Gehring, Kalle B
Structural Studies of Parkinson's Disease
Parkinson's disease & PD-related disorders
Parkinson’s disease (PD) is caused by the loss of dopamine producing neurons in region of the brain known as the substantia nigra. Recently, the study of genetic forms of PD has revealed the central role of damaged mitochondria in the death of neurons. These studies shown that the protein parkin, which is absent or mutated in many familial cases of PD, is required for the identification and recycling of damaged mitochondria. Parkin is a member of a large, diverse family of proteins called ubiquitin ligases. These proteins catalyze the attachment of a small protein, ubiquitin, to targeted proteins as a signal for the degradation of the target protein. We hypothesize that in a similar manner, parkin targets damaged mitochondria for degradation. In the absence of parkin, damaged mitochondria accumulate in neurons, which leads to neuronal dysfunction and ultimately cell death. Using structural biology, we propose to determine the three dimensional structure of parkin in order to determine how it functions to specifically target damaged mitochondria.
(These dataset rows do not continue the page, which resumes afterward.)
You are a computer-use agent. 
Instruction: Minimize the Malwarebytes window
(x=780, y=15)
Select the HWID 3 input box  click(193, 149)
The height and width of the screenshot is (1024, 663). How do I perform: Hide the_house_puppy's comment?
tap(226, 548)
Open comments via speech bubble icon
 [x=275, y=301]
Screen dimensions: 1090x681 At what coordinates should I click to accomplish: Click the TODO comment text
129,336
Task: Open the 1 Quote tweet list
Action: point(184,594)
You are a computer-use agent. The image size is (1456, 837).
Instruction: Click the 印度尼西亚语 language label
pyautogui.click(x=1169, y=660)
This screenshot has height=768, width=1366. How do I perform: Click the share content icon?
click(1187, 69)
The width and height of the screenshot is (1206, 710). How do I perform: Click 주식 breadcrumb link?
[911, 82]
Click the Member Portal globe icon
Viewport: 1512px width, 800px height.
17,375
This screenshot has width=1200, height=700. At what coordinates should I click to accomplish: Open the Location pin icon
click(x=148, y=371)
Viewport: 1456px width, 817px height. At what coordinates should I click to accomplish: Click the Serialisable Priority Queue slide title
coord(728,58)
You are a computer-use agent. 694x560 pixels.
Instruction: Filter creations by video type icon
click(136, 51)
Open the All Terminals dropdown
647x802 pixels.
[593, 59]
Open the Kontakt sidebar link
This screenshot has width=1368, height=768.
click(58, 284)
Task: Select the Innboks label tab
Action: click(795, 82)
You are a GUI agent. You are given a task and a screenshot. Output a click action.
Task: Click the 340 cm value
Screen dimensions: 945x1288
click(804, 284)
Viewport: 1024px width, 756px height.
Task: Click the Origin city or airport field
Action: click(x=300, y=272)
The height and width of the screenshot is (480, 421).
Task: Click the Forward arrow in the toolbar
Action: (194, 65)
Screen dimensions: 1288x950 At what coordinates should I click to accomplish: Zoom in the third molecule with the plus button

Studies by ourselves and others have shown that parkin is recruited to cell membranes through a process that involves protein phosphorylation. We will determine the site of phosphorylation and the mechanism of activation of parkin’s ubiquitin-ligase activity. These studies will deepen our understanding of the quality control system that is responsible for maintaining health mitochondria and may lead to the development of novel therapeutic strategies for slowing the progression of PD or even preventing its occurrence in susceptible populations.